We are, however, still subject to the anti-fraud and anti-manipulation rules of the SEC, such as Rule 10b-5. Since many of the disclosure obligations required of us as a foreign private issuer are different than those required by companies filing as a domestic issuer, our shareholders, potential shareholders and the investing public in general should not expect to receive information about us in the same amount and at the same time as information is received from, or provided by, companies filing as a domestic issuer. We are liable for violations of the rules and regulations of the SEC that apply to us as a foreign private issuer.

We are also subject to the informational requirements of the ASX. Our public filings with the ASX are electronically available from the ASX website (www.asx.com.au).

Only the specific documents incorporated by reference above, or incorporated by reference in any prospectus supplement, are to be deemed incorporated by reference into this prospectus and the registration statement of which it is a part.
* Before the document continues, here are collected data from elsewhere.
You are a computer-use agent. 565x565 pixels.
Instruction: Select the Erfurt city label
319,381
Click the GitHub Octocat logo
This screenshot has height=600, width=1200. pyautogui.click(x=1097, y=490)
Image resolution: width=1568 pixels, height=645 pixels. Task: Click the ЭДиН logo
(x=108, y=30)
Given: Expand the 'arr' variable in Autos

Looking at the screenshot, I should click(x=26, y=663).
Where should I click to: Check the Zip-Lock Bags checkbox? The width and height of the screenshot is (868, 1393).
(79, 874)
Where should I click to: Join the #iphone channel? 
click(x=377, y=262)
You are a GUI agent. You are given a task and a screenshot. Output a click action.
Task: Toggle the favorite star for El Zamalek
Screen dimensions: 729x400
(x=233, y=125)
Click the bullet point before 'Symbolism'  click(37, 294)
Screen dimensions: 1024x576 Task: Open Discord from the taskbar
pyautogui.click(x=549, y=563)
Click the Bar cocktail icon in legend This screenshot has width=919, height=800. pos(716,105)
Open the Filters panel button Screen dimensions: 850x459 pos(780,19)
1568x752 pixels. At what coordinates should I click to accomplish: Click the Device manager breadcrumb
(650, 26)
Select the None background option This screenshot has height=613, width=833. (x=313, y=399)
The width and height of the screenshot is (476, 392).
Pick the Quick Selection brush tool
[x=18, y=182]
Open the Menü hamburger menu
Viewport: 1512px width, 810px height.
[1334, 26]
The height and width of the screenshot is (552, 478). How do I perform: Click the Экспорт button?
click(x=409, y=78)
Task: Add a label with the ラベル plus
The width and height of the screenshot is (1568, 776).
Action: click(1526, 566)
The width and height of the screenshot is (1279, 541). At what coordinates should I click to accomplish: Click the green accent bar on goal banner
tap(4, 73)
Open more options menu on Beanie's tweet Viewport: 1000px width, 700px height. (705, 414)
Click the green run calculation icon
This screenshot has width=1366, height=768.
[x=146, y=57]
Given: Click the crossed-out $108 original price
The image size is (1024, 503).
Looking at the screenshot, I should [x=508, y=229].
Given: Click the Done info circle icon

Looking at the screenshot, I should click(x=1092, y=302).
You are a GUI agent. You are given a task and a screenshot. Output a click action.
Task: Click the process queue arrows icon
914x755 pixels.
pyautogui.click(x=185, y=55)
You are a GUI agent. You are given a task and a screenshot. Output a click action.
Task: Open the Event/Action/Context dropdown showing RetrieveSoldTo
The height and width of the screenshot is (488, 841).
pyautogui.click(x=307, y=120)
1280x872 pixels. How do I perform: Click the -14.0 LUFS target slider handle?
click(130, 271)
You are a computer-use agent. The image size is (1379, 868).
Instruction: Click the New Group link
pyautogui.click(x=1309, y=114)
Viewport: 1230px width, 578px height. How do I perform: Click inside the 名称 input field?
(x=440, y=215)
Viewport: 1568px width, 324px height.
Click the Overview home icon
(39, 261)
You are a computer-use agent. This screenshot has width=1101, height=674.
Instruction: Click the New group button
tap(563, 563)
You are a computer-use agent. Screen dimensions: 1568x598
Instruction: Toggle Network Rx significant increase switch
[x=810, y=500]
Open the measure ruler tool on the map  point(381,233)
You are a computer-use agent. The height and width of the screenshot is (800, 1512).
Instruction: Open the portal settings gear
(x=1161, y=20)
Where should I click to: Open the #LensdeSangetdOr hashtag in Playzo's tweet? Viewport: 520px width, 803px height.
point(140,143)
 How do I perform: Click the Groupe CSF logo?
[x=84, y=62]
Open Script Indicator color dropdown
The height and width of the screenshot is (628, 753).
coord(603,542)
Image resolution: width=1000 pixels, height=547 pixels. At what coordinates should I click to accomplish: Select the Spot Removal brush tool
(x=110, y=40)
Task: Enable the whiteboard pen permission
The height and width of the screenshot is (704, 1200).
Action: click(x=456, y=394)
No information available on or through our website, or any other website reference herein, shall be deemed incorporated by reference into this prospectus.

DISCLOSURE OF SEC’S POSITION ON INDEMNIFICATION FOR SECURITIES ACT LIABILITY

Insofar as indemnification for liabilities arising under the Securities Act may be permitted to directors, officers or controlling persons of Immutep, we have been advised that, in the opinion of the SEC, such indemnification is against public policy as expressed in the Securities Act and is, therefore, unenforceable.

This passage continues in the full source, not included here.